● WORK INSTRUCTION
Look for the line that has "Screen dimensions: 183x120" in the material below; please repeat it and every line after it, exactly, up to and including the line that has "This screenshot has height=690, width=1035.", and nothing else.
╭─ STORED DATA
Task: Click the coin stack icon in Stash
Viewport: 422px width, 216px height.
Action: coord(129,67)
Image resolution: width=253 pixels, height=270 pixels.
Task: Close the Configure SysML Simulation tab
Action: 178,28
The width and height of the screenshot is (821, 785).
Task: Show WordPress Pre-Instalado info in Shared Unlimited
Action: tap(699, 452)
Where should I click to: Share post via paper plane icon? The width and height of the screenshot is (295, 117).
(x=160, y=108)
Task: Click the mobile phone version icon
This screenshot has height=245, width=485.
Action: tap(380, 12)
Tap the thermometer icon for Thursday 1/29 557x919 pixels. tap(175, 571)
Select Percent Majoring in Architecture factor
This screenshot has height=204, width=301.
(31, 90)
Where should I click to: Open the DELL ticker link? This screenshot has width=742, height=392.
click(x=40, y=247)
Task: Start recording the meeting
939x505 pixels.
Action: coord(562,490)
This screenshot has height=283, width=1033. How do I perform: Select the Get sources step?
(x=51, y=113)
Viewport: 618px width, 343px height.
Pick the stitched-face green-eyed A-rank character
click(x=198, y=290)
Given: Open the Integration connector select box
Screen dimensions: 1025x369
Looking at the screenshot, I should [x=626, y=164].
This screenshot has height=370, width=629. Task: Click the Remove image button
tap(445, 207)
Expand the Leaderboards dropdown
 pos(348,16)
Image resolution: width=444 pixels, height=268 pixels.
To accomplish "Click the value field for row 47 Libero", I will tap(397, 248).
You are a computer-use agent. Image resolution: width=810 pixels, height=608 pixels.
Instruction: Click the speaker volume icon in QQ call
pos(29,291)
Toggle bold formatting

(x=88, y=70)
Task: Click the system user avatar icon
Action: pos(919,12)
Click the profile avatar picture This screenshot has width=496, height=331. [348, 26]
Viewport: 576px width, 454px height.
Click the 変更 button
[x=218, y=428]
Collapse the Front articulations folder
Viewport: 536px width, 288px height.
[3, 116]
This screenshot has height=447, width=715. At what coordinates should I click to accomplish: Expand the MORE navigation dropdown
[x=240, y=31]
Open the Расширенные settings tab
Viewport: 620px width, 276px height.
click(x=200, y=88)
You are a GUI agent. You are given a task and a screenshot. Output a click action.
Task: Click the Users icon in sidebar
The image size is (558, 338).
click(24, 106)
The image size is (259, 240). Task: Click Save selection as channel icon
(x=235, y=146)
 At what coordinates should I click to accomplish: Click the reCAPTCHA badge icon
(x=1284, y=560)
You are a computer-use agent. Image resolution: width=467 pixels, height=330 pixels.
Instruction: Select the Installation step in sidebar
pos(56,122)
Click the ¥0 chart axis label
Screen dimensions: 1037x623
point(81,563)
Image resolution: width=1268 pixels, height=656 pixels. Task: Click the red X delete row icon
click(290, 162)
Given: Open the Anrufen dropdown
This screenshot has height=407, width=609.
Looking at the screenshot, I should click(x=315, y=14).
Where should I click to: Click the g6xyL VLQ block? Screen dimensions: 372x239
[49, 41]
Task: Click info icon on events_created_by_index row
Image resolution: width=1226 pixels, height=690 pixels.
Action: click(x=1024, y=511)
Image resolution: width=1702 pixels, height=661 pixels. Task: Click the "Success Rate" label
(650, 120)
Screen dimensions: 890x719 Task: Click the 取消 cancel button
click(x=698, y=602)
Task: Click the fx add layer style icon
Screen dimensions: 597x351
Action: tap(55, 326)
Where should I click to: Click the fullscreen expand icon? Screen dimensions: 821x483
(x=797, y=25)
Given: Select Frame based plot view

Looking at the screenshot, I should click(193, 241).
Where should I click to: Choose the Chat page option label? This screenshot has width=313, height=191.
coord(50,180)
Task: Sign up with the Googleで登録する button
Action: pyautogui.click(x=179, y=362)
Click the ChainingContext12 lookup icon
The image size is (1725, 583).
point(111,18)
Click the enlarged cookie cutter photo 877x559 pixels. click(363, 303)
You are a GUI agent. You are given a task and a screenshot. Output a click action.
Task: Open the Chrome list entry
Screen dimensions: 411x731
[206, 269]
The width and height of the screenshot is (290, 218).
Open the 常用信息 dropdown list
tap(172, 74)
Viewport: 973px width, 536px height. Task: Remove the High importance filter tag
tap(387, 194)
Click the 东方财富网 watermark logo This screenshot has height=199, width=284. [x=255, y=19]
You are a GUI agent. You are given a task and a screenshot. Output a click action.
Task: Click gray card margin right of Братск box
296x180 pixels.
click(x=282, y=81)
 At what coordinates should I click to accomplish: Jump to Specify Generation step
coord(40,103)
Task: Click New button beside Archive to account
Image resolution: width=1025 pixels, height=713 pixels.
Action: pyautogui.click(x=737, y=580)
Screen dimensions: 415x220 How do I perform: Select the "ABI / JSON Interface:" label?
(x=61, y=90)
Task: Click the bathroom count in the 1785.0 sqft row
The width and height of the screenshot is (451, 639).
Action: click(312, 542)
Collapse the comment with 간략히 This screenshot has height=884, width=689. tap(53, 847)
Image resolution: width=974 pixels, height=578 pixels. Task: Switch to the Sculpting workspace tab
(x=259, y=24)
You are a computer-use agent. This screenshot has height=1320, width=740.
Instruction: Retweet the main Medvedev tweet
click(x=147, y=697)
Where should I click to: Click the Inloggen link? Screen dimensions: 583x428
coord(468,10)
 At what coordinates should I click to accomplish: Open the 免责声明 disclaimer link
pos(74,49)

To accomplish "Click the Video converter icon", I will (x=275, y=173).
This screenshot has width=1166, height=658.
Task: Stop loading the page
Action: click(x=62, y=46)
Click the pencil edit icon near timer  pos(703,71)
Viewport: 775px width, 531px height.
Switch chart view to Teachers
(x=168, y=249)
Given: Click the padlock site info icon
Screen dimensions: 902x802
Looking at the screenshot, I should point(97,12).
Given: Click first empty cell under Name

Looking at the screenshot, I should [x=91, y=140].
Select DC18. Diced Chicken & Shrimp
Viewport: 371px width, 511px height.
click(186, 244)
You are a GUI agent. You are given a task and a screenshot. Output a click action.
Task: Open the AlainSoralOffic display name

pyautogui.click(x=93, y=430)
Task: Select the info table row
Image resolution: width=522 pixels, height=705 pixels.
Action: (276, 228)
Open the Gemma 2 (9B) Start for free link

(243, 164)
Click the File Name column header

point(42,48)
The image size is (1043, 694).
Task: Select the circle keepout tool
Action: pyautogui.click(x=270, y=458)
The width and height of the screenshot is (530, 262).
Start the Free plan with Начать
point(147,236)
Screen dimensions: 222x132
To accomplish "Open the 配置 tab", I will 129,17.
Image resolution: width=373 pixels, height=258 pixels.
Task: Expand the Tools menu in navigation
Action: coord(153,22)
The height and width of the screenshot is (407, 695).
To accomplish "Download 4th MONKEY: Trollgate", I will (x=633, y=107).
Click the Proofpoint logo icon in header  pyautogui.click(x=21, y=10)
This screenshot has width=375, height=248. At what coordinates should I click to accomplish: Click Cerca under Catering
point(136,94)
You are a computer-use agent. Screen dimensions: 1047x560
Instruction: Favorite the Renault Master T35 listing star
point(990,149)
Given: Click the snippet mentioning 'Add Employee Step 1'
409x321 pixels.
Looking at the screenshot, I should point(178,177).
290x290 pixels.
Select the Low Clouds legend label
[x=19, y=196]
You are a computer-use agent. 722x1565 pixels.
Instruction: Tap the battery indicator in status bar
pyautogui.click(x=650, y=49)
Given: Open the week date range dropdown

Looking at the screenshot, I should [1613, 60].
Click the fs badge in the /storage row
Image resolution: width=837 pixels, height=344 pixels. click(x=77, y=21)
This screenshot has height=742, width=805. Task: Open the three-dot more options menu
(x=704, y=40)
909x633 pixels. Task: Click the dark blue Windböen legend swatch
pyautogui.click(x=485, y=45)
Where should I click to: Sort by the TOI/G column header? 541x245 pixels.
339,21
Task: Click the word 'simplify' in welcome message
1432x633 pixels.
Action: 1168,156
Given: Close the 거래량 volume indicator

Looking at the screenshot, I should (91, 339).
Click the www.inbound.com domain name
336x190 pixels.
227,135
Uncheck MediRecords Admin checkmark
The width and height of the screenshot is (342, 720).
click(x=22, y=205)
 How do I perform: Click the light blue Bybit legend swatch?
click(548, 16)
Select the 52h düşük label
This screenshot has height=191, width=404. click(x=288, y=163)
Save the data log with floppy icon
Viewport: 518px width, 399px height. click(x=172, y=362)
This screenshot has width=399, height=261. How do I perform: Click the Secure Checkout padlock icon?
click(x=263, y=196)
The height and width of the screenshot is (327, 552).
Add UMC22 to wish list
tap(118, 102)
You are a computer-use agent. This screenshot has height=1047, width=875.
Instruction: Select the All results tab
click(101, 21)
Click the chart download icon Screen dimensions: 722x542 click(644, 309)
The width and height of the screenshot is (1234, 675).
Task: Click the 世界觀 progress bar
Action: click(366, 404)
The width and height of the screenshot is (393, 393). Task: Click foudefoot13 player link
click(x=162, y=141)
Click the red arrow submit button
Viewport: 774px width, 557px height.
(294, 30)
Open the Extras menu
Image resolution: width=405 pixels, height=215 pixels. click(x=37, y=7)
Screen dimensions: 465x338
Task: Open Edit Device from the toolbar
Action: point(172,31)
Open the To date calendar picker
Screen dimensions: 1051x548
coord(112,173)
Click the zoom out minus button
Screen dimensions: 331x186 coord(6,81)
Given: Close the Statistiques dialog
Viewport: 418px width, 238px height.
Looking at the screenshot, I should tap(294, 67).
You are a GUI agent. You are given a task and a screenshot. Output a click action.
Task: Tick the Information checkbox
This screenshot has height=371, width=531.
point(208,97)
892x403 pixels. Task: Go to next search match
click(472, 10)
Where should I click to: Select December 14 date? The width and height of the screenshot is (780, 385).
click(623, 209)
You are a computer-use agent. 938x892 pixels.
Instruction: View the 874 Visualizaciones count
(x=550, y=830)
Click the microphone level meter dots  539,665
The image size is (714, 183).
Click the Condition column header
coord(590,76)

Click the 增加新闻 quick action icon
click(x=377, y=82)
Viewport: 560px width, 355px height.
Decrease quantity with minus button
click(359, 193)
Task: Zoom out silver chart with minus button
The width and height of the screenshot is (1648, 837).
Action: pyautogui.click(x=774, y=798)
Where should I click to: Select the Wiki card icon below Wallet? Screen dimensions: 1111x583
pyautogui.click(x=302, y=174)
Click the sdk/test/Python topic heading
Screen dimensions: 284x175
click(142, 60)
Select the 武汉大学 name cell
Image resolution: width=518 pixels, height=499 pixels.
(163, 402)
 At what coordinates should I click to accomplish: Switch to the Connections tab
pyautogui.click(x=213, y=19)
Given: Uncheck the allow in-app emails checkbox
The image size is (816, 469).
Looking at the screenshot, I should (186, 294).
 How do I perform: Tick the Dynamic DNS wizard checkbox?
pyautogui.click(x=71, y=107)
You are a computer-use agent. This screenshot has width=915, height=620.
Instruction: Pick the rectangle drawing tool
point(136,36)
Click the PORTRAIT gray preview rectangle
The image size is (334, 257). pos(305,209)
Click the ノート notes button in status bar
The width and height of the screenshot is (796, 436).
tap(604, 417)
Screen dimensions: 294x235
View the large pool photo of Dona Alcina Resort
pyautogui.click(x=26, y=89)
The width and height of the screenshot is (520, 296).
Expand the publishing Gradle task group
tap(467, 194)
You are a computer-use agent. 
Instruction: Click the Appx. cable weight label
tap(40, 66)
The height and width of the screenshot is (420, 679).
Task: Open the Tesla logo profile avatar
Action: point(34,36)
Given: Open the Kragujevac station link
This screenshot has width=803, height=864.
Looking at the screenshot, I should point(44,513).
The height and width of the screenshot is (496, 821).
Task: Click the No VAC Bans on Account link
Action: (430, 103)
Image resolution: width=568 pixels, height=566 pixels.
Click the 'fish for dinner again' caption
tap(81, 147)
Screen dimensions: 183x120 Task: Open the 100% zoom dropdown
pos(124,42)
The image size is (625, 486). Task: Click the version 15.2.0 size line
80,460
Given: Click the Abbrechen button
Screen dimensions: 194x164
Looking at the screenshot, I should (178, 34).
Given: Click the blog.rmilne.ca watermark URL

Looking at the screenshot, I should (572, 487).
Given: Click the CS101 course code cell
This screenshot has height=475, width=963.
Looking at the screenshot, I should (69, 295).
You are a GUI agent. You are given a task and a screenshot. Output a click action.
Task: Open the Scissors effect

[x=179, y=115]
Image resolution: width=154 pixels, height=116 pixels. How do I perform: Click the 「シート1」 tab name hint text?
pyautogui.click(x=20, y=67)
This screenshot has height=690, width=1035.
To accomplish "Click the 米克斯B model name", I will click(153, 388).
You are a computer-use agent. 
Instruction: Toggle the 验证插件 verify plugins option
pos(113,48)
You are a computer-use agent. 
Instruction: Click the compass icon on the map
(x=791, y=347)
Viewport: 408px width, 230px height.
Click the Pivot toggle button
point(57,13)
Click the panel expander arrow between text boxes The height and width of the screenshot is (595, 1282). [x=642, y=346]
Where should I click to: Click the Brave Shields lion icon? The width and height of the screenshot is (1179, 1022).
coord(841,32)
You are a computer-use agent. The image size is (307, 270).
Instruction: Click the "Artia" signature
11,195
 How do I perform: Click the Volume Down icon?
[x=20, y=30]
╰─
● EXERCISE RESULT
Screen dimensions: 183x120 Task: Open the 100% zoom dropdown
pos(124,42)
The image size is (625, 486). Task: Click the version 15.2.0 size line
80,460
Given: Click the Abbrechen button
Screen dimensions: 194x164
Looking at the screenshot, I should (178, 34).
Given: Click the blog.rmilne.ca watermark URL

Looking at the screenshot, I should (572, 487).
Given: Click the CS101 course code cell
This screenshot has height=475, width=963.
Looking at the screenshot, I should (69, 295).
You are a GUI agent. You are given a task and a screenshot. Output a click action.
Task: Open the Scissors effect

[x=179, y=115]
Image resolution: width=154 pixels, height=116 pixels. How do I perform: Click the 「シート1」 tab name hint text?
pyautogui.click(x=20, y=67)
This screenshot has height=690, width=1035.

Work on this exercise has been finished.